The answer seems reading from the commit notes, that it's a side effect of other optimizations and introduction of new ProjectSet executor node.

As a side effect, the previously prohibited case of multiple set returning arguments to a function, is now allowed. Not because it's particularly desirable, but because it ends up working and there seems to be no argument for adding code to prohibit it.

Currently the behavior for COALESCE and CASE containing SRFs has changed, returning multiple rows from the expression, even when the SRF containing "arm" of the expression is not evaluated. That's because the SRFs are evaluated in a separate ProjectSet node. As that's quite confusing, we're likely to instead prohibit SRFs in those places. But that's still being discussed, and the code would reside in places not touched here, so that's a task for later.

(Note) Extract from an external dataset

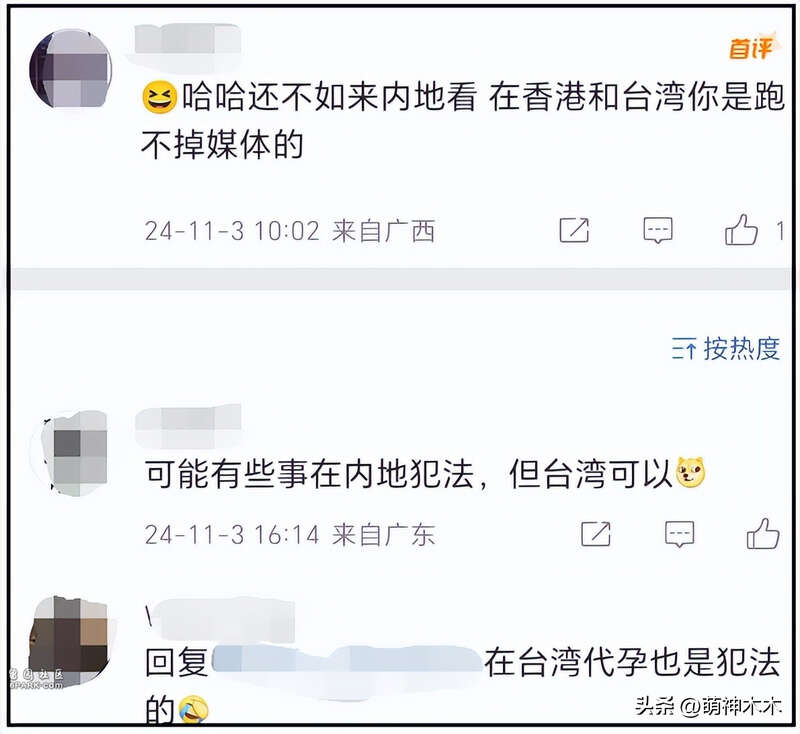Like the comment posted at 10:02

(741, 229)
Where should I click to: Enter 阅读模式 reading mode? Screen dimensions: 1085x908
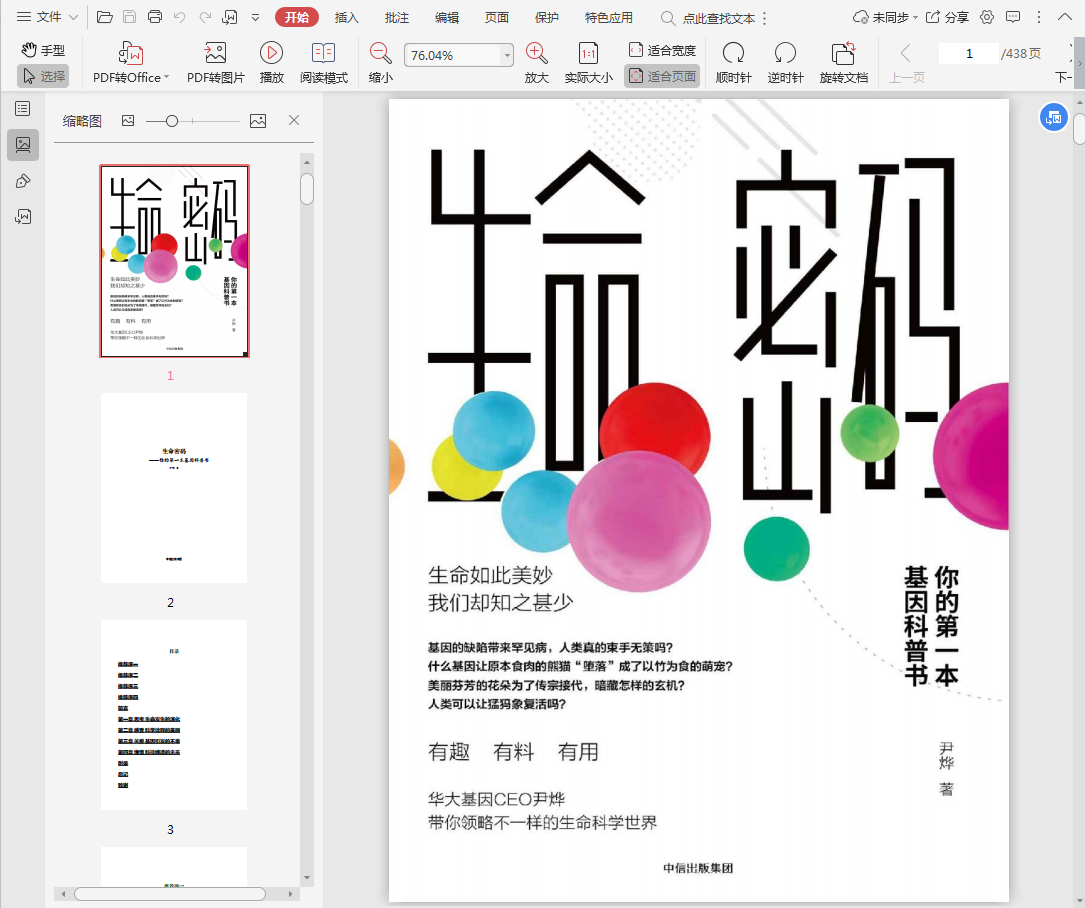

It should be noted though that, the new approach if you wanted to do something kinda crazy like that does seem to be faster than the standard approach.

Here is a quick test I did to compare the results and timing:

New feature way:

SELECT count(*)
FROM (SELECT CASE generate_series(1,10000000) WHEN 1 THEN 'First' ELSE 'Not First' END) AS f;

Uses this new thing called a ProjectSet executor and takes ~1 second

Aggregate  (cost=32.52..32.53 rows=1 width=8) (actual time=1036.048..1036.048 rows=1 loops=1)
  Output: count(*)
  ->  Result  (cost=0.00..20.02 rows=1000 width=32) (actual time=0.004..722.375 rows=10000000 loops=1)
        Output: CASE (generate_series(1, 10000000)) WHEN 1 THEN 'First'::text ELSE 'Not First'::text END
        ->  ProjectSet  (cost=0.00..5.02 rows=1000 width=4) (actual time=0.002..329.822 rows=10000000 loops=1)
              Output: generate_series(1, 10000000)
              ->  Result  (cost=0.00..0.01 rows=1 width=0) (actual time=0.000..0.001 rows=1 loops=1)
Planning time: 0.034 ms
Execution time: 1036.082 ms

Good old backwards compatible way:

SELECT count(*)
   FROM (SELECT CASE i WHEN 1 THEN 'First' ELSE 'Not First' END
             FROM generate_series(1,10000000) AS i) AS f;

Aggregate  (cost=12.50..12.51 rows=1 width=8) 
	(actual time=1800.258..1800.259 rows=1 loops=1)
  Output: count(*)
  ->  Function Scan on pg_catalog.generate_series i  (cost=0.00..10.00 rows=1000 width=0) 
  		(actual time=863.841..1469.087 rows=10000000 loops=1)
        Output: i.i
        Function Call: generate_series(1, 10000000)
Planning time: 0.032 ms
Execution time: 1818.415 ms

Wow that's much slower.

One thing I love about PostgreSQL that you miss with closed-source and even with other open source projects, is that when you are curious about a new feature or why it's there there is plenty of dialogue on the hacker list and commit logs to keep you entertained.